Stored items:
______________________________
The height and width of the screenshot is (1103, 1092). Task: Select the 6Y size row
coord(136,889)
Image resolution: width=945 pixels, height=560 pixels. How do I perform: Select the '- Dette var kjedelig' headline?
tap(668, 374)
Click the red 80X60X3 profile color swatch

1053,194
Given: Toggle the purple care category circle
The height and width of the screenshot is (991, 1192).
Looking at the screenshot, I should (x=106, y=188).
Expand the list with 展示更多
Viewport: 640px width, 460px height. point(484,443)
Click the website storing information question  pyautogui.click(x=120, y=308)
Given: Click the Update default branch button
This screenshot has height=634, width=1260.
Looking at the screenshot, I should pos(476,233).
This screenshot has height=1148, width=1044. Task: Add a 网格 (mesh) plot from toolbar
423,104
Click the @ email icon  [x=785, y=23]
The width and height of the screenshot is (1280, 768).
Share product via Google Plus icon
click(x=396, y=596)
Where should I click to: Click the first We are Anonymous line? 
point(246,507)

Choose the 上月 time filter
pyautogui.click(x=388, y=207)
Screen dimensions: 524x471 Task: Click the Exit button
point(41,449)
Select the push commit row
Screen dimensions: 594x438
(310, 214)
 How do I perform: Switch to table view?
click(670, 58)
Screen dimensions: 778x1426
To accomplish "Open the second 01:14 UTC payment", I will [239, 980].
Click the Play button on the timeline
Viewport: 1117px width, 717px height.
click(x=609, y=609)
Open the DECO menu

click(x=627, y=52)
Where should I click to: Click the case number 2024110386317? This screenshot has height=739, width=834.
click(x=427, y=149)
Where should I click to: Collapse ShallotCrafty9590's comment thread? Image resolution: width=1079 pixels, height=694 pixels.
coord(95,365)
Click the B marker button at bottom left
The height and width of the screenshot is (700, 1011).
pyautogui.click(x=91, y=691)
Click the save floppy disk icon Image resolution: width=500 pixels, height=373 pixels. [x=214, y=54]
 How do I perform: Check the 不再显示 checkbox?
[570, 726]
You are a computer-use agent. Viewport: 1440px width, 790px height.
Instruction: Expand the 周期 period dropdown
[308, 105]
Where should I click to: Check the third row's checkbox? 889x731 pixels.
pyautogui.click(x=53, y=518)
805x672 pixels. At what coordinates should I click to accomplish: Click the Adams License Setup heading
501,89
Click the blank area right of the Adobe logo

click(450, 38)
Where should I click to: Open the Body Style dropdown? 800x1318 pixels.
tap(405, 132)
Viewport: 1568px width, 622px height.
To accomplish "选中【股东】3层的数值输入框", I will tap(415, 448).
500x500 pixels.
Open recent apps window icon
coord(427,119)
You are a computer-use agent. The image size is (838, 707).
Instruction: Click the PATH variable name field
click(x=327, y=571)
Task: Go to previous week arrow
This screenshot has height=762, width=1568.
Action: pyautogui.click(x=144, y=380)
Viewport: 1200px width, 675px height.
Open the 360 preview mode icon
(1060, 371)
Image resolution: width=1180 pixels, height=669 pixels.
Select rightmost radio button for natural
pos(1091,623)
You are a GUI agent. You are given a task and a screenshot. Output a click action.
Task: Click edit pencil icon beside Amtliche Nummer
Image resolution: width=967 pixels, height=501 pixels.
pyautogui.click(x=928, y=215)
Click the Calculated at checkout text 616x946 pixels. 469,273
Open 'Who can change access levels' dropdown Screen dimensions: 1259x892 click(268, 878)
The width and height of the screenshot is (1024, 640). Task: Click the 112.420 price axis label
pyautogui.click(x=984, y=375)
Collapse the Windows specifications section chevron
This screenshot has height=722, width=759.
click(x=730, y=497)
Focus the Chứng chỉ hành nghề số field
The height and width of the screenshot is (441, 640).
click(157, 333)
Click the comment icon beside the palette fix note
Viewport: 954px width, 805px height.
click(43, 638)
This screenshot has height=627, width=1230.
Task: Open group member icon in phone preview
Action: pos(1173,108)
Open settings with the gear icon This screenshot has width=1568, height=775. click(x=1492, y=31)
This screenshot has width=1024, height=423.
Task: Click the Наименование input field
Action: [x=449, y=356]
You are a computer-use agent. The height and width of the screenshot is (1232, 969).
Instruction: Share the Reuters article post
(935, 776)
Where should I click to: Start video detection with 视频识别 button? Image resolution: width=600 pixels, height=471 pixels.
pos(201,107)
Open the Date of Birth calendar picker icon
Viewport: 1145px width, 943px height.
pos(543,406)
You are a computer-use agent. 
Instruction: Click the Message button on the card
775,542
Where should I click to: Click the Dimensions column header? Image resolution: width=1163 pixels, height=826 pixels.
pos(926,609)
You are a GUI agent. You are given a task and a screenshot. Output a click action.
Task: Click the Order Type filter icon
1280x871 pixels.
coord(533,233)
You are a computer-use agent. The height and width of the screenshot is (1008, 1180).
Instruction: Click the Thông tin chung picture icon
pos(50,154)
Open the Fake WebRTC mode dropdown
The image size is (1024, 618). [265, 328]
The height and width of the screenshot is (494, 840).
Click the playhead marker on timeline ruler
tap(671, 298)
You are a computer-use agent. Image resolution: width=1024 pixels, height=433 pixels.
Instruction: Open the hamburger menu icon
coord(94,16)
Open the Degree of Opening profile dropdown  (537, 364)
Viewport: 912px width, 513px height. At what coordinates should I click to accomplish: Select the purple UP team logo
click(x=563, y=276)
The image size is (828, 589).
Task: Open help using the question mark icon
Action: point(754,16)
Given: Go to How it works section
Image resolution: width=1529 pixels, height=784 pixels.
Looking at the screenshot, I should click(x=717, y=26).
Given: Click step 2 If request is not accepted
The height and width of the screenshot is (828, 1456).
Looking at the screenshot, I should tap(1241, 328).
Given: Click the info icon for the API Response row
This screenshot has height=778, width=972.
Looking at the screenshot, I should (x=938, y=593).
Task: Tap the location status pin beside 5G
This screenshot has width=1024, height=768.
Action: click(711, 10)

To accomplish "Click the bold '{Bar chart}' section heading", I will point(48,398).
______________________________
In full and word for word, output the entries.

The height and width of the screenshot is (1103, 1092). Task: Select the 6Y size row
coord(136,889)
Image resolution: width=945 pixels, height=560 pixels. How do I perform: Select the '- Dette var kjedelig' headline?
tap(668, 374)
Click the red 80X60X3 profile color swatch

1053,194
Given: Toggle the purple care category circle
The height and width of the screenshot is (991, 1192).
Looking at the screenshot, I should (x=106, y=188).
Expand the list with 展示更多
Viewport: 640px width, 460px height. point(484,443)
Click the website storing information question  pyautogui.click(x=120, y=308)
Given: Click the Update default branch button
This screenshot has height=634, width=1260.
Looking at the screenshot, I should pos(476,233).
This screenshot has height=1148, width=1044. Task: Add a 网格 (mesh) plot from toolbar
423,104
Click the @ email icon  [x=785, y=23]
The width and height of the screenshot is (1280, 768).
Share product via Google Plus icon
click(x=396, y=596)
Where should I click to: Click the first We are Anonymous line? 
point(246,507)

Choose the 上月 time filter
pyautogui.click(x=388, y=207)
Screen dimensions: 524x471 Task: Click the Exit button
point(41,449)
Select the push commit row
Screen dimensions: 594x438
(310, 214)
 How do I perform: Switch to table view?
click(670, 58)
Screen dimensions: 778x1426
To accomplish "Open the second 01:14 UTC payment", I will [239, 980].
Click the Play button on the timeline
Viewport: 1117px width, 717px height.
click(x=609, y=609)
Open the DECO menu

click(x=627, y=52)
Where should I click to: Click the case number 2024110386317? This screenshot has height=739, width=834.
click(x=427, y=149)
Where should I click to: Collapse ShallotCrafty9590's comment thread? Image resolution: width=1079 pixels, height=694 pixels.
coord(95,365)
Click the B marker button at bottom left
The height and width of the screenshot is (700, 1011).
pyautogui.click(x=91, y=691)
Click the save floppy disk icon Image resolution: width=500 pixels, height=373 pixels. [x=214, y=54]
 How do I perform: Check the 不再显示 checkbox?
[570, 726]
You are a computer-use agent. Viewport: 1440px width, 790px height.
Instruction: Expand the 周期 period dropdown
[308, 105]
Where should I click to: Check the third row's checkbox? 889x731 pixels.
pyautogui.click(x=53, y=518)
805x672 pixels. At what coordinates should I click to accomplish: Click the Adams License Setup heading
501,89
Click the blank area right of the Adobe logo

click(450, 38)
Where should I click to: Open the Body Style dropdown? 800x1318 pixels.
tap(405, 132)
Viewport: 1568px width, 622px height.
To accomplish "选中【股东】3层的数值输入框", I will tap(415, 448).
500x500 pixels.
Open recent apps window icon
coord(427,119)
You are a computer-use agent. The image size is (838, 707).
Instruction: Click the PATH variable name field
click(x=327, y=571)
Task: Go to previous week arrow
This screenshot has height=762, width=1568.
Action: pyautogui.click(x=144, y=380)
Viewport: 1200px width, 675px height.
Open the 360 preview mode icon
(1060, 371)
Image resolution: width=1180 pixels, height=669 pixels.
Select rightmost radio button for natural
pos(1091,623)
You are a GUI agent. You are given a task and a screenshot. Output a click action.
Task: Click edit pencil icon beside Amtliche Nummer
Image resolution: width=967 pixels, height=501 pixels.
pyautogui.click(x=928, y=215)
Click the Calculated at checkout text 616x946 pixels. 469,273
Open 'Who can change access levels' dropdown Screen dimensions: 1259x892 click(268, 878)
The width and height of the screenshot is (1024, 640). Task: Click the 112.420 price axis label
pyautogui.click(x=984, y=375)
Collapse the Windows specifications section chevron
This screenshot has height=722, width=759.
click(x=730, y=497)
Focus the Chứng chỉ hành nghề số field
The height and width of the screenshot is (441, 640).
click(157, 333)
Click the comment icon beside the palette fix note
Viewport: 954px width, 805px height.
click(43, 638)
This screenshot has height=627, width=1230.
Task: Open group member icon in phone preview
Action: pos(1173,108)
Open settings with the gear icon This screenshot has width=1568, height=775. click(x=1492, y=31)
This screenshot has width=1024, height=423.
Task: Click the Наименование input field
Action: [x=449, y=356]
You are a computer-use agent. The height and width of the screenshot is (1232, 969).
Instruction: Share the Reuters article post
(935, 776)
Where should I click to: Start video detection with 视频识别 button? Image resolution: width=600 pixels, height=471 pixels.
pos(201,107)
Open the Date of Birth calendar picker icon
Viewport: 1145px width, 943px height.
pos(543,406)
You are a computer-use agent. 
Instruction: Click the Message button on the card
775,542
Where should I click to: Click the Dimensions column header? Image resolution: width=1163 pixels, height=826 pixels.
pos(926,609)
You are a GUI agent. You are given a task and a screenshot. Output a click action.
Task: Click the Order Type filter icon
1280x871 pixels.
coord(533,233)
You are a computer-use agent. The height and width of the screenshot is (1008, 1180).
Instruction: Click the Thông tin chung picture icon
pos(50,154)
Open the Fake WebRTC mode dropdown
The image size is (1024, 618). [265, 328]
The height and width of the screenshot is (494, 840).
Click the playhead marker on timeline ruler
tap(671, 298)
You are a computer-use agent. Image resolution: width=1024 pixels, height=433 pixels.
Instruction: Open the hamburger menu icon
coord(94,16)
Open the Degree of Opening profile dropdown  (537, 364)
Viewport: 912px width, 513px height. At what coordinates should I click to accomplish: Select the purple UP team logo
click(x=563, y=276)
The image size is (828, 589).
Task: Open help using the question mark icon
Action: point(754,16)
Given: Go to How it works section
Image resolution: width=1529 pixels, height=784 pixels.
Looking at the screenshot, I should click(x=717, y=26).
Given: Click step 2 If request is not accepted
The height and width of the screenshot is (828, 1456).
Looking at the screenshot, I should tap(1241, 328).
Given: Click the info icon for the API Response row
This screenshot has height=778, width=972.
Looking at the screenshot, I should (x=938, y=593).
Task: Tap the location status pin beside 5G
This screenshot has width=1024, height=768.
Action: click(711, 10)

To accomplish "Click the bold '{Bar chart}' section heading", I will point(48,398).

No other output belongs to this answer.